Le référentiel de la Haute Autorité de Santé (HAS), publié en 2022, propose une nouvelle approche en matière de démarche qualité, avec 18 critères obligatoires. L’objectif 2.2 de ce référentiel évalue notamment la manière dont les professionnels favorisent l’exercice des droits fondamentaux et des libertés individuelles des personnes accompagnées. Ces critères doivent être pris en compte dans le cadre du Privacy by Design afin de garantir le respect des droits et libertés des usagers. Ainsi, l’anticipation des obligations réglementaires, à travers une démarche Privacy by Design, doit couvrir l’ensemble des réglementations applicables au secteur médico-social.

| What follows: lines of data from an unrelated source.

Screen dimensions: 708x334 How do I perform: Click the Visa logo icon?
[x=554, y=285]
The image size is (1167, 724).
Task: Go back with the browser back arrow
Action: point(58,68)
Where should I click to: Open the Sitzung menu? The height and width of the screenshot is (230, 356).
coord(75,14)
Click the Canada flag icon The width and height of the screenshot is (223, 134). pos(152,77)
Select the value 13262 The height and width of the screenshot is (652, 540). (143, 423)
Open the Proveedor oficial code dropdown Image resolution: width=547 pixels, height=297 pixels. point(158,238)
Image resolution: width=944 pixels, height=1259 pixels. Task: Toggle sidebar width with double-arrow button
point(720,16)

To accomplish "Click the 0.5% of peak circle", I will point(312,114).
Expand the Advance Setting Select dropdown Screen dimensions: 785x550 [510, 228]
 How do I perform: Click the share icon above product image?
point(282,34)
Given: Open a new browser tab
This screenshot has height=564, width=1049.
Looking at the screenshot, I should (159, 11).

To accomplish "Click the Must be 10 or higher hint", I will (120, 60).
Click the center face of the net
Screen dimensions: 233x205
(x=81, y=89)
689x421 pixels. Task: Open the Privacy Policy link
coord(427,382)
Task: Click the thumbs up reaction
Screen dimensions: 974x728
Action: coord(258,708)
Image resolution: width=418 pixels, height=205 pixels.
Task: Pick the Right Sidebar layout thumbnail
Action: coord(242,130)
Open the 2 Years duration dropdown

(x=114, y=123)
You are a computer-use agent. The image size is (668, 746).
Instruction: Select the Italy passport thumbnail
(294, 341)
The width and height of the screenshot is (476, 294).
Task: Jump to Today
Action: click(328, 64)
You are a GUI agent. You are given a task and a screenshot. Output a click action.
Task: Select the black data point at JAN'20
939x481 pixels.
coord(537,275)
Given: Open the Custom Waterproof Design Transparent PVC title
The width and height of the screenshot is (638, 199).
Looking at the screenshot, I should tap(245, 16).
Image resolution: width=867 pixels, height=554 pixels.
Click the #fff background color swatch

L’intégration du Privacy by Design dans les systèmes d’information des établissements sociaux et médico-sociaux permet non seulement de renforcer la sécurité et la confidentialité des données personnelles, mais aussi de répondre efficacement aux évolutions réglementaires du secteur. L'adoption de mesures telles que la pseudonymisation, la minimisation et la mise en œuvre des nouveaux référentiels contribuera à garantir la conformité au RGPD tout en favorisant la protection des droits des personnes concernées.
Conclusion
Le principe de Privacy by Design constitue un véritable gage de conformité au RGPD. Il s’inscrit dans une démarche proactive qui respecte les droits et les libertés des personnes dont les données à caractère personnel sont traitées. Loin d’être une contrainte, ce principe facilite l’anticipation des besoins fonctionnels lors de la mise en place de nouveaux systèmes de gestion. En intégrant les options adéquates dès la phase de conception, il devient plus aisé de répondre aux exigences réglementaires, tout en garantissant la sécurité et la confidentialité des données personnelles.
Cette anticipation permet de s’assurer que tous les outils utilisés pour traiter les données personnelles respectent les droits des individus et les obligations légales qui évoluent constamment dans notre secteur d’activité. À ce titre, nous vous recommandons de toujours adopter cette approche dans vos projets futurs. Le nouveau référentiel de la Haute Autorité de Santé (HAS), qui introduit des critères obligatoires en matière de protection des droits fondamentaux, renforce cette nécessité et doit être pris en compte dans vos démarches de conformité.